妻夫木は、日刊スポーツ25年9月21日付本紙芸能面に掲載されたインタビューの中で、食事をともにする中で、脚本開発段階から李監督と互いの作品について情報交換をしていたと明かしている。
「仲が良いんで。撮影時期もほとんど一緒で、一昨年終わりから何回かご飯を食べて。『脚本、まだ上がらない』『(尺が)長くなりそう』『うちもだよ!』、撮影中も『どんな感じ?』とか鼓舞しあって」
妻夫木は「李さんは戦友のような人で『そっちは製作費、どんな感じ?』みたいな結構、濃い話までした。あっち(李監督)も書けないようなことまで、闘っていた部分は結構、あったからさ。それでも…ああやって報われているということは、僕は素直にうれしいんですよ」と自分のことのように喜んだ。
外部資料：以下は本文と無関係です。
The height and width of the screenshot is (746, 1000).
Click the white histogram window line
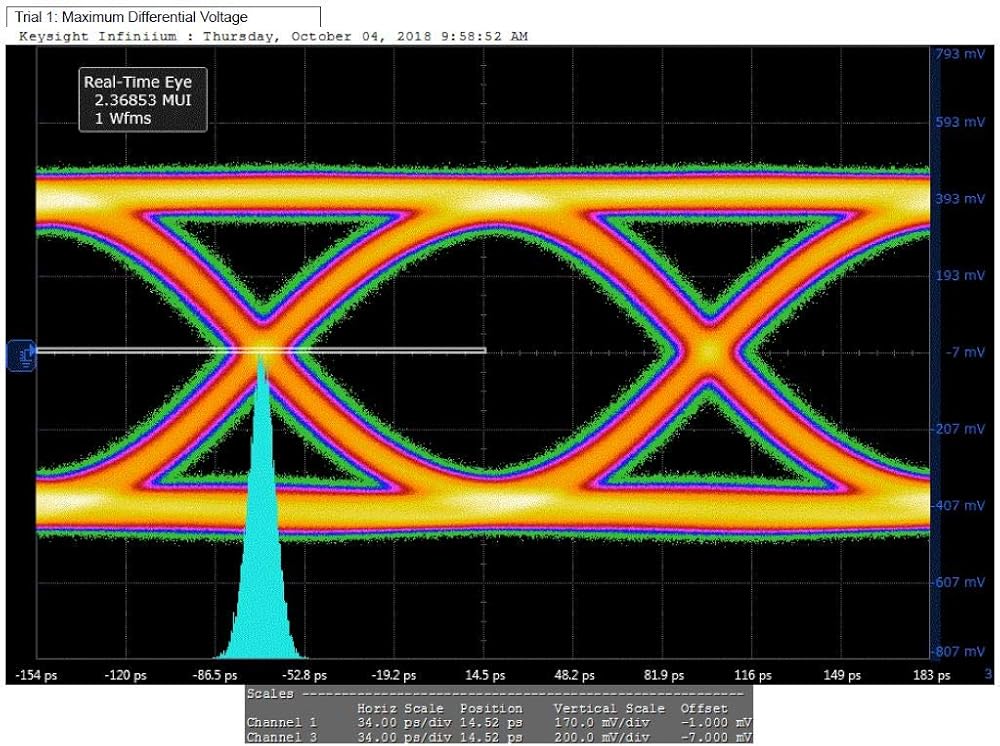380,350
そうしてひとしきり、2025年の日本映画について語った上で、こう口にした
「映画が映画である意味が今、しっかりあるのが心底、うれしい。日本映画が、もっと、もっと発展してもいいし、発展していくんだろう…映画というものが、僕らの生活の中心に入ってくる気がする」
映画の力を信じる俳優・妻夫木聡。26年も日本映画を強烈にけん引していく中心にいるのは、間違いなく、この男だ。【村上幸将】
◆妻夫木聡(つまぶき・さとし)1980年(昭55)12月13日、福岡県生まれ。98年のフジテレビ系ドラマ「すばらしい日々」で俳優デビュー、同年公開の「なぞの転校生」で映画初出演。10年「悪人」でブルーリボン賞、日刊スポーツ映画大賞主演男優賞。日本アカデミー賞では同作と22年「ある男」で最優秀主演男優賞。16年「怒り」で最優秀助演男優賞。171センチ。血液型O。